(Beginning of Input)
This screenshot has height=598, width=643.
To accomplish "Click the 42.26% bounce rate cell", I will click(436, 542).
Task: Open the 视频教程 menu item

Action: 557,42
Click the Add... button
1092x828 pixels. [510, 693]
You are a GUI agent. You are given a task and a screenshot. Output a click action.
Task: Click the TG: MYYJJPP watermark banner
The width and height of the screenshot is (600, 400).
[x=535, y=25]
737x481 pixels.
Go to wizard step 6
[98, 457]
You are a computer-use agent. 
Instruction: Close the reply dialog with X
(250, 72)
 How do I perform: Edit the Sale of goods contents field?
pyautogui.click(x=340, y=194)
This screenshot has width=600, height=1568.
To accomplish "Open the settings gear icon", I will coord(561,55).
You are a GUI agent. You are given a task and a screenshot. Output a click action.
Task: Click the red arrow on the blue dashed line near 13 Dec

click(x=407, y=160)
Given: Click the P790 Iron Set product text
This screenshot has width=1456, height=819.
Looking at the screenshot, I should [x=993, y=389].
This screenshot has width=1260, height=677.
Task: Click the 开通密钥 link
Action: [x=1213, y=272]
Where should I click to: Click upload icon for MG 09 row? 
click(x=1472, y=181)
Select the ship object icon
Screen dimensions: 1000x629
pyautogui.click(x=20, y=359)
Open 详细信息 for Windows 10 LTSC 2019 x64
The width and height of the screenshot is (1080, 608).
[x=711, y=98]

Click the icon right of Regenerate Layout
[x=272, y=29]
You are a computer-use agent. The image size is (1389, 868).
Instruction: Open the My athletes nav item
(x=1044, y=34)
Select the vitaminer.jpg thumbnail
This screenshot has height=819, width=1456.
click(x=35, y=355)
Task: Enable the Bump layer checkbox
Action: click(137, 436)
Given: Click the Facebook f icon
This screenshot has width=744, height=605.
(End of Input)
**Goal of the exercise**
Print the data in full, with each line exactly as given.

**Result**
This screenshot has height=598, width=643.
To accomplish "Click the 42.26% bounce rate cell", I will click(436, 542).
Task: Open the 视频教程 menu item

Action: 557,42
Click the Add... button
1092x828 pixels. [510, 693]
You are a GUI agent. You are given a task and a screenshot. Output a click action.
Task: Click the TG: MYYJJPP watermark banner
The width and height of the screenshot is (600, 400).
[x=535, y=25]
737x481 pixels.
Go to wizard step 6
[98, 457]
You are a computer-use agent. 
Instruction: Close the reply dialog with X
(250, 72)
 How do I perform: Edit the Sale of goods contents field?
pyautogui.click(x=340, y=194)
This screenshot has width=600, height=1568.
To accomplish "Open the settings gear icon", I will coord(561,55).
You are a GUI agent. You are given a task and a screenshot. Output a click action.
Task: Click the red arrow on the blue dashed line near 13 Dec

click(x=407, y=160)
Given: Click the P790 Iron Set product text
This screenshot has width=1456, height=819.
Looking at the screenshot, I should [x=993, y=389].
This screenshot has width=1260, height=677.
Task: Click the 开通密钥 link
Action: [x=1213, y=272]
Where should I click to: Click upload icon for MG 09 row? 
click(x=1472, y=181)
Select the ship object icon
Screen dimensions: 1000x629
pyautogui.click(x=20, y=359)
Open 详细信息 for Windows 10 LTSC 2019 x64
The width and height of the screenshot is (1080, 608).
[x=711, y=98]

Click the icon right of Regenerate Layout
[x=272, y=29]
You are a computer-use agent. The image size is (1389, 868).
Instruction: Open the My athletes nav item
(x=1044, y=34)
Select the vitaminer.jpg thumbnail
This screenshot has height=819, width=1456.
click(x=35, y=355)
Task: Enable the Bump layer checkbox
Action: click(137, 436)
Given: Click the Facebook f icon
This screenshot has width=744, height=605.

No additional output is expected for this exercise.